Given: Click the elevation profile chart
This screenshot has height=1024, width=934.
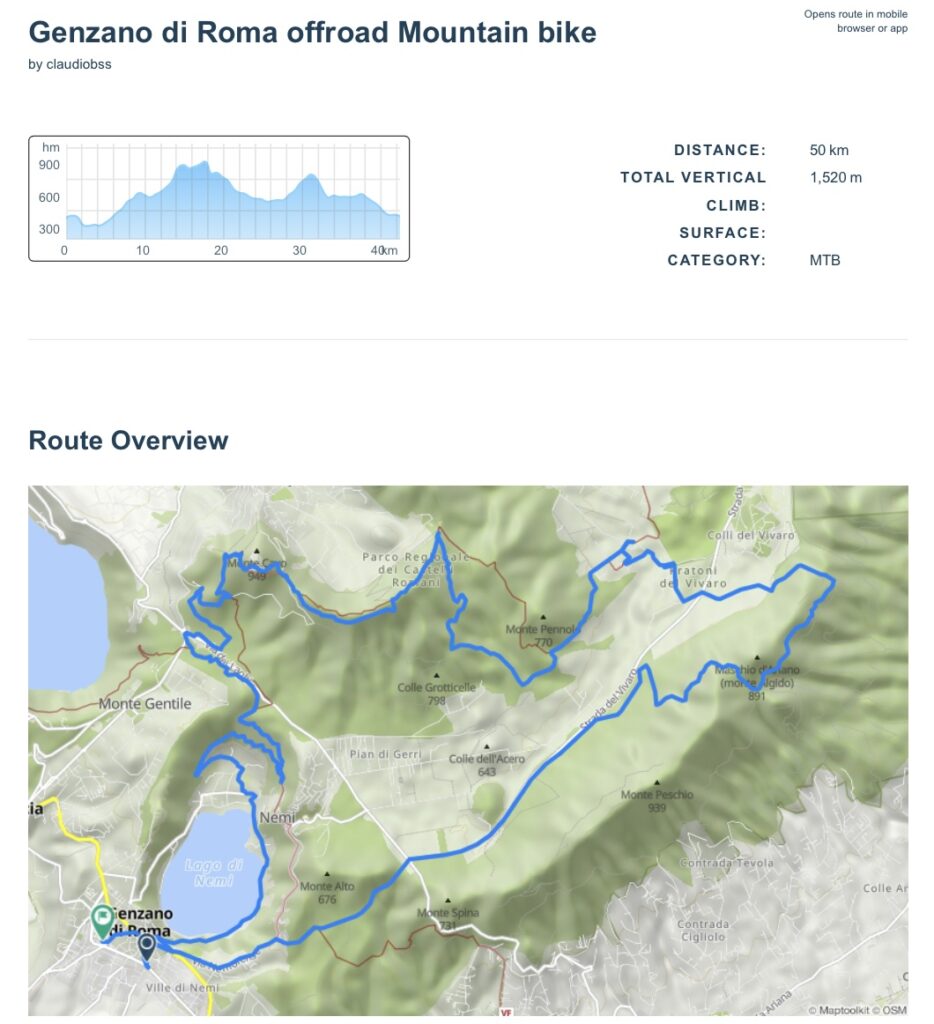Looking at the screenshot, I should pos(219,198).
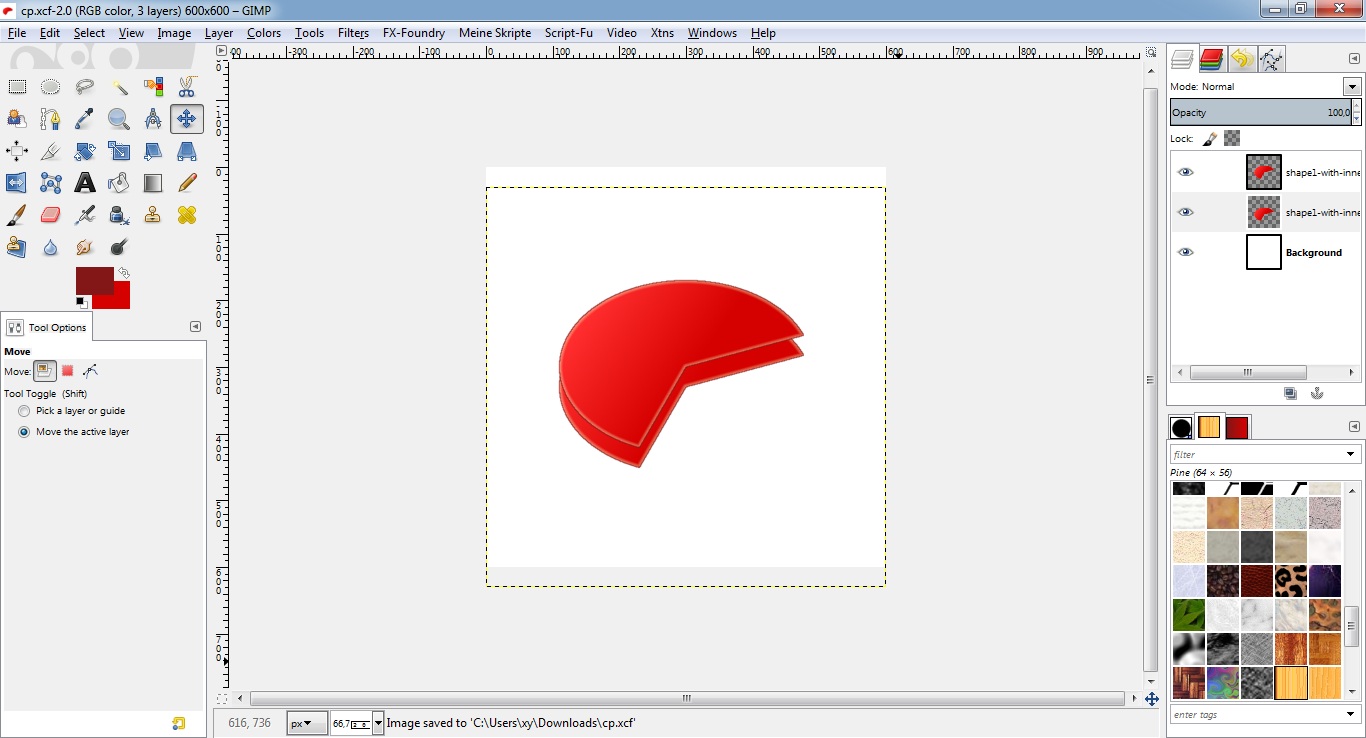This screenshot has height=738, width=1366.
Task: Select the 'Pick a layer or guide' radio button
Action: tap(23, 410)
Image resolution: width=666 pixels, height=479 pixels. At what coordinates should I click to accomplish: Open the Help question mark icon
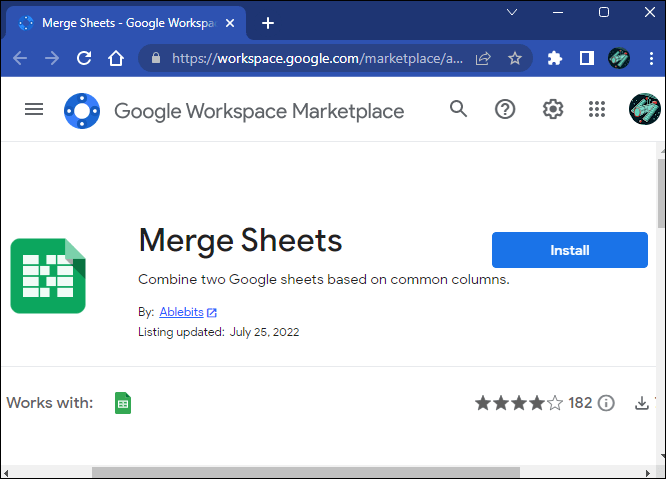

## EXERCISE
Copy the entries above faithfully and omit every image.

## EXPECTED ANSWER
Given: Click the elevation profile chart
This screenshot has height=1024, width=934.
Looking at the screenshot, I should pos(219,198).
This screenshot has height=738, width=1366.
Task: Select the 'Pick a layer or guide' radio button
Action: tap(23, 410)
Image resolution: width=666 pixels, height=479 pixels. At what coordinates should I click to accomplish: Open the Help question mark icon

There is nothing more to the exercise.